UNE BOUTEILLE DE PLUS EN PLUS CIRCULAIRE

Une fois la bouteille vide déposée dans un bac à tri ou dans une machine de collecte, elle peut être broyée en paillettes puis transformée en granulés de PET* recyclé dans l’une des trois usines de recyclage de Sources Alma.
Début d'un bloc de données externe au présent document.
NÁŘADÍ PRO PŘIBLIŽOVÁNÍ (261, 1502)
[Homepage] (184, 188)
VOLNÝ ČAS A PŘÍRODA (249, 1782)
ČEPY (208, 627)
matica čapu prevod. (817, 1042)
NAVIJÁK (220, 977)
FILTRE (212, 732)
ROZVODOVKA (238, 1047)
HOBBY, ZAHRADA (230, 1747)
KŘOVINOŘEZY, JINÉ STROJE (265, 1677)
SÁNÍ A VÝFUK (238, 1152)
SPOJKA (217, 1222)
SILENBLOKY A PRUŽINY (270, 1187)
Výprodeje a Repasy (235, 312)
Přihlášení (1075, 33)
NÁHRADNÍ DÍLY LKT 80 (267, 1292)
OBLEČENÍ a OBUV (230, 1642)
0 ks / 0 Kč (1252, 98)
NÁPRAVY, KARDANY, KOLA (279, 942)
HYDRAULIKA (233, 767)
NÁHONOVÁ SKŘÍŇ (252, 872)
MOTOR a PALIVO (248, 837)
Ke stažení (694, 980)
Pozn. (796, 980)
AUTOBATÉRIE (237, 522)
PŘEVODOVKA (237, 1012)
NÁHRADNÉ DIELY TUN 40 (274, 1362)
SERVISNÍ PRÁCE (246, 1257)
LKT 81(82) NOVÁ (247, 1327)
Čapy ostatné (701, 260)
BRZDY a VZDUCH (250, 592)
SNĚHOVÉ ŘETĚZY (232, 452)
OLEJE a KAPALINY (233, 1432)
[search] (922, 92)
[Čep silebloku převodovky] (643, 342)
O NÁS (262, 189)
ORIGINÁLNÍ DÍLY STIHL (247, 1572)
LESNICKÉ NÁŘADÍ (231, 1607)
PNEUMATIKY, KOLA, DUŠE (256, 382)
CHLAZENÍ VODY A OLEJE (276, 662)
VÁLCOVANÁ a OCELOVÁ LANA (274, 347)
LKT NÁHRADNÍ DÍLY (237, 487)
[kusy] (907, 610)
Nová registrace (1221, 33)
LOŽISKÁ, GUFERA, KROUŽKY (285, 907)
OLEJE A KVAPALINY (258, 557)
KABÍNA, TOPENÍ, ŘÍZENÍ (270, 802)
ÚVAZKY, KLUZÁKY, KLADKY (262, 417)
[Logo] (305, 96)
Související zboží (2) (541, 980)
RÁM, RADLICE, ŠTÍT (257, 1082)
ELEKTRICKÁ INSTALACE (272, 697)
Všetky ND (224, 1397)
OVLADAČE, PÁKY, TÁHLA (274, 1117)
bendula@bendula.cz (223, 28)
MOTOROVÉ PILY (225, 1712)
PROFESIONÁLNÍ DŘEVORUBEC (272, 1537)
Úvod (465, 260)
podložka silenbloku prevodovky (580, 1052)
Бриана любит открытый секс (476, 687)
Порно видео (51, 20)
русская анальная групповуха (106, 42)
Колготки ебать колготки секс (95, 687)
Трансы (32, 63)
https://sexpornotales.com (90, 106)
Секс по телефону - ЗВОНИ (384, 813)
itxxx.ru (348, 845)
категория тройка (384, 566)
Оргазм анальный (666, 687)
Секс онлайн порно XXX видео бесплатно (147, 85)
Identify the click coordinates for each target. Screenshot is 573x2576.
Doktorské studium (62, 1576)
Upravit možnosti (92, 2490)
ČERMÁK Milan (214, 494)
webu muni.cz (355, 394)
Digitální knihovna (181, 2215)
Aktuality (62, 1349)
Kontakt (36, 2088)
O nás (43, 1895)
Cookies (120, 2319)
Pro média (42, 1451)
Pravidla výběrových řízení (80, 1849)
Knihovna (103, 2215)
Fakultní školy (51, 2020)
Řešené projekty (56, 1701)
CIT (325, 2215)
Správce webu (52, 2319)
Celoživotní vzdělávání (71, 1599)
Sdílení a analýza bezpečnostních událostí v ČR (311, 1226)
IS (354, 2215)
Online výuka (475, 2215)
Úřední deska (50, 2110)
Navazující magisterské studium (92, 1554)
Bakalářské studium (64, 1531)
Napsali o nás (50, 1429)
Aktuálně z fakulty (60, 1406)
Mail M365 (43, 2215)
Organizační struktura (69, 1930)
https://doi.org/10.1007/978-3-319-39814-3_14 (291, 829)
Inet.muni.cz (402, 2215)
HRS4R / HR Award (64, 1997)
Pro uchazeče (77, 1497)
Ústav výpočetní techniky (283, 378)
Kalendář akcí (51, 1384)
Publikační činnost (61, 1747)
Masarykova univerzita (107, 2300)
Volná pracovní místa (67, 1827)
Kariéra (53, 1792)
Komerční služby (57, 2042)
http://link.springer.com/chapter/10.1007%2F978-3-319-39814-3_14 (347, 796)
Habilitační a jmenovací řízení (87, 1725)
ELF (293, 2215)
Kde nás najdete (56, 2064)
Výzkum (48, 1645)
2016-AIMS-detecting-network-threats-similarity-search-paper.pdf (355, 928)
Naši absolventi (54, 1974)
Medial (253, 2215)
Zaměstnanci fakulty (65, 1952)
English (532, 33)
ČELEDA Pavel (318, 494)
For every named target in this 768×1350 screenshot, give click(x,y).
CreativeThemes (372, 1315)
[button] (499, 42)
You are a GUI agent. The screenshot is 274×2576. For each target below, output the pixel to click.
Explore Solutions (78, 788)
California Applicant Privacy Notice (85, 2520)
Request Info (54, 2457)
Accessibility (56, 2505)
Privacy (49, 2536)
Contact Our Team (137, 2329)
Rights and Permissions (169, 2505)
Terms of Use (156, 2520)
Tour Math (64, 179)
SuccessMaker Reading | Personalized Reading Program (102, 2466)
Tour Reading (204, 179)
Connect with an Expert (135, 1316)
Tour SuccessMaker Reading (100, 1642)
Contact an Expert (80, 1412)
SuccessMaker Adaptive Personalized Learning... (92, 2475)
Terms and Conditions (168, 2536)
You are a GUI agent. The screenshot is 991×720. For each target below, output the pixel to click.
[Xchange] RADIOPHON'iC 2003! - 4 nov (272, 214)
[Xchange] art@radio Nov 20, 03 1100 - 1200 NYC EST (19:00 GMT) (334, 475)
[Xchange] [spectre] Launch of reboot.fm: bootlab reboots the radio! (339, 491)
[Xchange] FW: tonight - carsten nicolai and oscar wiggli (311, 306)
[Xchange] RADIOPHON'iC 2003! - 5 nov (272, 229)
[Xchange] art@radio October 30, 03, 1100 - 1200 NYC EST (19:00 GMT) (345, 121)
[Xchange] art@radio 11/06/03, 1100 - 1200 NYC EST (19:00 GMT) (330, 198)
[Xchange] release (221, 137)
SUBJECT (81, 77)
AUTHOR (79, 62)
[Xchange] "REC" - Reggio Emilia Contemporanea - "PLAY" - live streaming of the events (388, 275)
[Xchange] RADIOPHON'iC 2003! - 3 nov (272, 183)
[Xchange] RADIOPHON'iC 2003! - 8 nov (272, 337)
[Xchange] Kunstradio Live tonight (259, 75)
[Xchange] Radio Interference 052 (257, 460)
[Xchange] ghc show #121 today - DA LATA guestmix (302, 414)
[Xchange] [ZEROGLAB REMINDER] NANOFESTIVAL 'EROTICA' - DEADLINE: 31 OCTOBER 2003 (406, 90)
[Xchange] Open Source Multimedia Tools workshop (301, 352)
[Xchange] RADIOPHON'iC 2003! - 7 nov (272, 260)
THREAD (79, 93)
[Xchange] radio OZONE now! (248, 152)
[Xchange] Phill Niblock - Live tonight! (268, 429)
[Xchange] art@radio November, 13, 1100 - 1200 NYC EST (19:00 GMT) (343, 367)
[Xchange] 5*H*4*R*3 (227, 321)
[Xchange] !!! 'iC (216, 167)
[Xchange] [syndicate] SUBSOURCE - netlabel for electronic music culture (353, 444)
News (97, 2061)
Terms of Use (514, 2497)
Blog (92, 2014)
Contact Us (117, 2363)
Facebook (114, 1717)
Ces granulés mueront ensuite en préformes qui seront envoyées dans les usines d’embouteillages sur tout le territoire, comme à Dax où ces tiges rigides de quelques centimètres de haut seront alors chauffées et soufflées directement sur place pour prendre leur forme définitive de bouteilles de 1,5 l ou 0,5 l. « Si on devait faire avec des bouteilles en verre ou recevoir des bouteilles en plastique déjà formées, cela multiplierait le nombre de camions de livraison par près de 50. L’eau en bouteille est un produit dont l’impact en termes d’émissions de CO2 est plus faible que beaucoup d’autres boissons », estime le directeur de site, Patrick Darget pour qui « c’est une matière très circulaire à condition qu’elle soit bien triée par le consommateur. »

Avec ses usines de recyclage, Cristaline dit « déjà respecter la réglementation européenne qui impose, à partir de 2025, 25 % de matières recyclées dans les bouteilles PET ».